Há filmes que valem pela
revelação de diferentes pontos de vista de uma realidade, enriquecendo-a e ajudando-nos
a perceber a diversidade das motivações humanas. Assim é, em versão maior --- «A
CONDESSA DESCALÇA» (1954) ou, nos nossos dias e em versão mais modesta --- «PHILOMENA»(1).
Que pode um jornalista
britânico – Martin Sixsmith – licenciado por Oxford, com uma carreira
fulgurante nos meandros do jet set dos poderosos do Ocidente, achar de uma
enfermeira reformada, irlandesa, de um basismo intelectual confrangedor, imagem
acabada da pacóvia?
Como pode sintonizar com uma
pessoa tão desprotegida e inapta, tentando incutir-lhe um mínimo de
discernimento a ver se a pacóvia aprende,
finalmente, a lidar com a complexidade da vida?
Mais: teria alguma coisa
a aprender com ela, para além de uma eventual receita de bolo gaélico? O quê, lições de vida, das que nos obrigam a
rever as nossas posições mais convictas? Com ela? A saloia que se enfrasca em
concursos de televisão acéfalos?
Naturalmente, o filme
segue o curso da realidade, como é
comum ela apresentar-se-nos, a corresponder na perfeição à óptica do craque do
jornalismo… Aliás, é dito que se baseia em factos verídicos, ocorridos em 1952.
São eles, na perspectiva realista (e
mercantil) da imprensa: uma história dilacerante, com os ingredientes vendáveis
em revistas cor-de-rosa: a vítima inocente, os maus cruéis e sem remissão, um
volte-face imprevisto, muito suspense pelo caminho e um clímax comovente. Era o
script oferecido ao recém-despedido
do nobre jornalismo político, depois
de ter sido apanhado numa armadilha de Downing Street. Claro que não podia dar-se
ao luxo de desperdiçar tal filão, forçado a enveredar pela edição mais popular
de notícias de sociedade. Curiosamente, a frieza calculista e implacável que
conhecera no jornalismo do poder, mantinha-se inalterado na imprensa
cor-de-rosa. Só que as vítimas não tinham guarda-costas nem assessores de
imprensa… Eram cidadãos comuns, indefesos face à pressão comercial dos media.

▬▬▬▬▬▬▬▬▬▬

#### [Exercício proposto]
Reproduza sem alterações a passagem do texto sobre o filme «Philomena» que começa em "Há filmes que" e termina em "acabada da pacóvia?".

▬▬▬▬▬▬▬▬▬▬

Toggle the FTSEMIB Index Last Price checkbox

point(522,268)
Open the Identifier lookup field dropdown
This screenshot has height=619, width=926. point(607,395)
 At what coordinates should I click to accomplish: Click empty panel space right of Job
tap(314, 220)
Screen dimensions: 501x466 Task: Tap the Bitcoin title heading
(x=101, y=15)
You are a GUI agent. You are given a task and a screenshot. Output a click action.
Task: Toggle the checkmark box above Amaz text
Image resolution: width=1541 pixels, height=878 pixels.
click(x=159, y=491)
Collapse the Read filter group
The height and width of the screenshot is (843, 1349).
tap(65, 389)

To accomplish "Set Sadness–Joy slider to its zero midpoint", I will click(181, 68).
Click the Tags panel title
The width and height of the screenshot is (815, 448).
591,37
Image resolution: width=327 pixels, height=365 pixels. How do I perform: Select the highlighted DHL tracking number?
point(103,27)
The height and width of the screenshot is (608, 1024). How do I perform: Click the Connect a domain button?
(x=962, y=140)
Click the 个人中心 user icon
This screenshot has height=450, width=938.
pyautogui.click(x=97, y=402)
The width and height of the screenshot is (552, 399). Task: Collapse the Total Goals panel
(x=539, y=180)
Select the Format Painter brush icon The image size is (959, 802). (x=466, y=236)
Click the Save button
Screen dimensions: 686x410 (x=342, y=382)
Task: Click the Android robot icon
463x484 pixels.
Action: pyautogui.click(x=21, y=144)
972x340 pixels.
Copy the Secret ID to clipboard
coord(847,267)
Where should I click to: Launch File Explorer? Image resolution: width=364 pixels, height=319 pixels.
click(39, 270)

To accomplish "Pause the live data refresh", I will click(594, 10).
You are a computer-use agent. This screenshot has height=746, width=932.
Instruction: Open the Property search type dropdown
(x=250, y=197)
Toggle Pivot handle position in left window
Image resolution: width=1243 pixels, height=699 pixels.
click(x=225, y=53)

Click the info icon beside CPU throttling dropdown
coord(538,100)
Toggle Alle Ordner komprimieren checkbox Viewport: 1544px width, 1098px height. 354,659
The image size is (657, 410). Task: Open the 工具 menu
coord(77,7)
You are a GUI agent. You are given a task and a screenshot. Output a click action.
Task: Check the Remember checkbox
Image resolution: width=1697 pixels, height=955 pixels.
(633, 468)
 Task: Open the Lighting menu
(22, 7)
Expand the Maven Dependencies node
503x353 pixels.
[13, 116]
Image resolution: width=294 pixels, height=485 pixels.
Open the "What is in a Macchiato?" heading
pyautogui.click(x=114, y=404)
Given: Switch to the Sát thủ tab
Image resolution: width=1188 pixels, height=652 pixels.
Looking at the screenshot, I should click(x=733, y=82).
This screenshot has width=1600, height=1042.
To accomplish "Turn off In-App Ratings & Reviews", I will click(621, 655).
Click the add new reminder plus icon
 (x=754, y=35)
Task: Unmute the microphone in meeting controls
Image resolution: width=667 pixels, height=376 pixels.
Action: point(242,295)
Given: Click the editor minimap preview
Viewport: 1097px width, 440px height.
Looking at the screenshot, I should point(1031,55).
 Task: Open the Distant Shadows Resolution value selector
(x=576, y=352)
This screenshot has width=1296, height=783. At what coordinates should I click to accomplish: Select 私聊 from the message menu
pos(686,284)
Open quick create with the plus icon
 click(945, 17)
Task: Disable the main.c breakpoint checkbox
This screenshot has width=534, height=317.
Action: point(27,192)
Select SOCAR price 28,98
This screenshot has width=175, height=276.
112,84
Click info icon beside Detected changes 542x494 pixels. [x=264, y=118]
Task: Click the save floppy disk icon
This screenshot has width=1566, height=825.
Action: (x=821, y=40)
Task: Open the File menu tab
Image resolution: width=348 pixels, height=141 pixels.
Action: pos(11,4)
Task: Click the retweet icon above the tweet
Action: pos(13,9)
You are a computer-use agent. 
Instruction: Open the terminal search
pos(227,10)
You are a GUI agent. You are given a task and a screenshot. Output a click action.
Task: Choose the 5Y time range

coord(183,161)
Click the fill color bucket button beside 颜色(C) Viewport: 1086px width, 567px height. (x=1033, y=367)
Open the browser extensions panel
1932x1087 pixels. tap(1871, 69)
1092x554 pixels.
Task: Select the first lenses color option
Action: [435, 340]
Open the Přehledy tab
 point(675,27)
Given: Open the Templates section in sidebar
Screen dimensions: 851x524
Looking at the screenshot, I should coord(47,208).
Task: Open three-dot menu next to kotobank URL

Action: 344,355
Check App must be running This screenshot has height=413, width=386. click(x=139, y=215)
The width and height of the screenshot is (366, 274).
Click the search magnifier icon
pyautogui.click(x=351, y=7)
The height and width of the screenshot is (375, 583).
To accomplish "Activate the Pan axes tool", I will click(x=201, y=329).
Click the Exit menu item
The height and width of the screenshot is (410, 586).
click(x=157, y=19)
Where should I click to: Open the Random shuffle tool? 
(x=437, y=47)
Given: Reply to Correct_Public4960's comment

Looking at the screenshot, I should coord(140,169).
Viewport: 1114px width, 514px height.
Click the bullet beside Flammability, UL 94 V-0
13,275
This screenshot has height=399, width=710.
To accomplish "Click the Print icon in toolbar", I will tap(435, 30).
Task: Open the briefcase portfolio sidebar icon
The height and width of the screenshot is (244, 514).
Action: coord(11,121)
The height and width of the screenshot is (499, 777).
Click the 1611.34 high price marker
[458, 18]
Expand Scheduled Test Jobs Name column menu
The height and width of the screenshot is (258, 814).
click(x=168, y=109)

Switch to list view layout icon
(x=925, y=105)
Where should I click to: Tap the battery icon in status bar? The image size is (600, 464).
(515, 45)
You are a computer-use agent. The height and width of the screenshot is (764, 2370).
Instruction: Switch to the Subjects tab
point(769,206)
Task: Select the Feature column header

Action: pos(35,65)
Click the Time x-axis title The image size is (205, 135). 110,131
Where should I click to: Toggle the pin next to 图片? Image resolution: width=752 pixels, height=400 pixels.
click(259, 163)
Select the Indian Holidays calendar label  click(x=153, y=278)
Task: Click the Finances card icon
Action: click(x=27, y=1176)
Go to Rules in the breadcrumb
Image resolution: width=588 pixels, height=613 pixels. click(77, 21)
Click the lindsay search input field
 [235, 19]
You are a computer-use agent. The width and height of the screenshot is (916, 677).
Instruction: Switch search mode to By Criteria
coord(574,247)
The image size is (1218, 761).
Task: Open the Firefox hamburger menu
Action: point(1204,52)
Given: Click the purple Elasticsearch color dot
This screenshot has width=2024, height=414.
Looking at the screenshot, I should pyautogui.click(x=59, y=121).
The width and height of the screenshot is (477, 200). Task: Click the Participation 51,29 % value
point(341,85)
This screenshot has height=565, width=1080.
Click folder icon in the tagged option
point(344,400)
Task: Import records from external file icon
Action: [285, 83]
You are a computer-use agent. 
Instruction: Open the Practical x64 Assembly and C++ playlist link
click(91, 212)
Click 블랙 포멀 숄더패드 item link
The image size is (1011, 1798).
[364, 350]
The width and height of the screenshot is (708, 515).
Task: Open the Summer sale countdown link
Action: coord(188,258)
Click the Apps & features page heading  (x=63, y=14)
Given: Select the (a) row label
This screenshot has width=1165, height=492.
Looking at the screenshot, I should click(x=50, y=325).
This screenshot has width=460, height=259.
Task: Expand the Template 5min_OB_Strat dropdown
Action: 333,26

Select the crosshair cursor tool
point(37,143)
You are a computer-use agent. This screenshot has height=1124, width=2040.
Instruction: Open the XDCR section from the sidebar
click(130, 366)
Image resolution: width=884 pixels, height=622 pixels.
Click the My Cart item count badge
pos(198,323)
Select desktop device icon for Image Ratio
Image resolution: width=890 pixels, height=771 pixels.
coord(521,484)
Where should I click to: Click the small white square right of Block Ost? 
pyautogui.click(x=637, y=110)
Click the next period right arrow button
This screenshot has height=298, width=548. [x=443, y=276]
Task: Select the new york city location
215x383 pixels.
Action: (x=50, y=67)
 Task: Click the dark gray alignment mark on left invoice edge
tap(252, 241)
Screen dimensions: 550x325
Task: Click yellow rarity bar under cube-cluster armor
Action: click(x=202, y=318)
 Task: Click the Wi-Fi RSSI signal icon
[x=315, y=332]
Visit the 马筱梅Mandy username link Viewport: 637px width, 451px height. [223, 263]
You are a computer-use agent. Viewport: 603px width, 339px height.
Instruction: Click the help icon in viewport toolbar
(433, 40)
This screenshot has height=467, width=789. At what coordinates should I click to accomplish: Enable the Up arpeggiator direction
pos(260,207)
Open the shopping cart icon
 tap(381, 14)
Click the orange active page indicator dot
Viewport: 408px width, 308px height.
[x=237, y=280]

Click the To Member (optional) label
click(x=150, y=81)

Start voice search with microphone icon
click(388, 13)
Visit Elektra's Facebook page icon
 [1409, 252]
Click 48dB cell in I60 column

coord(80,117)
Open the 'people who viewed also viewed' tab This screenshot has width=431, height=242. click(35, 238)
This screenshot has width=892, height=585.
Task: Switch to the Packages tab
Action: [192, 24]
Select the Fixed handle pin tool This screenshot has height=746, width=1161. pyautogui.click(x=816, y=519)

▬▬▬▬▬▬▬▬▬▬

#### [Resultado final]
Há filmes que valem pela
revelação de diferentes pontos de vista de uma realidade, enriquecendo-a e ajudando-nos
a perceber a diversidade das motivações humanas. Assim é, em versão maior --- «A
CONDESSA DESCALÇA» (1954) ou, nos nossos dias e em versão mais modesta --- «PHILOMENA»(1).
Que pode um jornalista
britânico – Martin Sixsmith – licenciado por Oxford, com uma carreira
fulgurante nos meandros do jet set dos poderosos do Ocidente, achar de uma
enfermeira reformada, irlandesa, de um basismo intelectual confrangedor, imagem
acabada da pacóvia?